Diga, por favor, quantas linhas dos registros contêm a palavra "width", levando em conta maiúsculas e minúsculas. Responda só com o número.

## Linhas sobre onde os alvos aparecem
============

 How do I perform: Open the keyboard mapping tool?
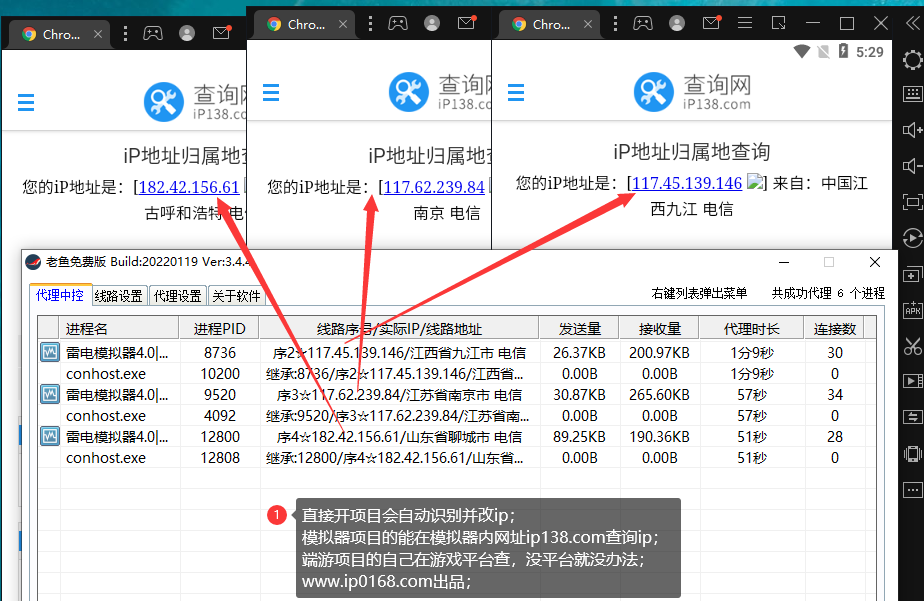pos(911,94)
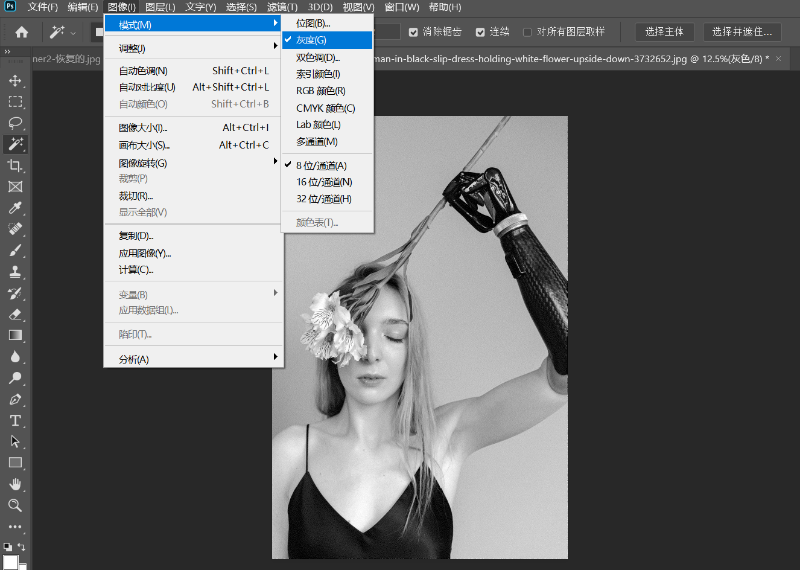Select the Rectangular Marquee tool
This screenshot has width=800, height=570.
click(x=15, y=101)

============

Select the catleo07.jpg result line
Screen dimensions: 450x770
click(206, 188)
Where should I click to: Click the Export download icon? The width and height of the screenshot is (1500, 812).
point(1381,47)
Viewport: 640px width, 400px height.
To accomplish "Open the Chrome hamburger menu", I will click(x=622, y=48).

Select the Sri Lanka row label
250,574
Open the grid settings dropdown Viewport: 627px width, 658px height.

============

## RESPOSTA
4